MATERIAL FORNECIDO:
####################
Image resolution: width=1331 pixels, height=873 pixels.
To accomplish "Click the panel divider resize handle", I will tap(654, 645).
####################
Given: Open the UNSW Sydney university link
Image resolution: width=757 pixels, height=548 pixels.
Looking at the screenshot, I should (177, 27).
####################
TAREFA PROPOSTA: Coloque em uma tabela Markdown, com as colunas "Nº" e "Linha", as linhas do material a partir da que contém "Image resolution: width=1331" até a que contém "will tap(654, 645).", incluídas as duas, sem as linhas em branco.

SOLUÇÃO DO PROBLEMA:
| Nº | Linha |
|---|---|
| 1 | Image resolution: width=1331 pixels, height=873 pixels. |
| 2 | To accomplish "Click the panel divider resize handle", I will tap(654, 645). |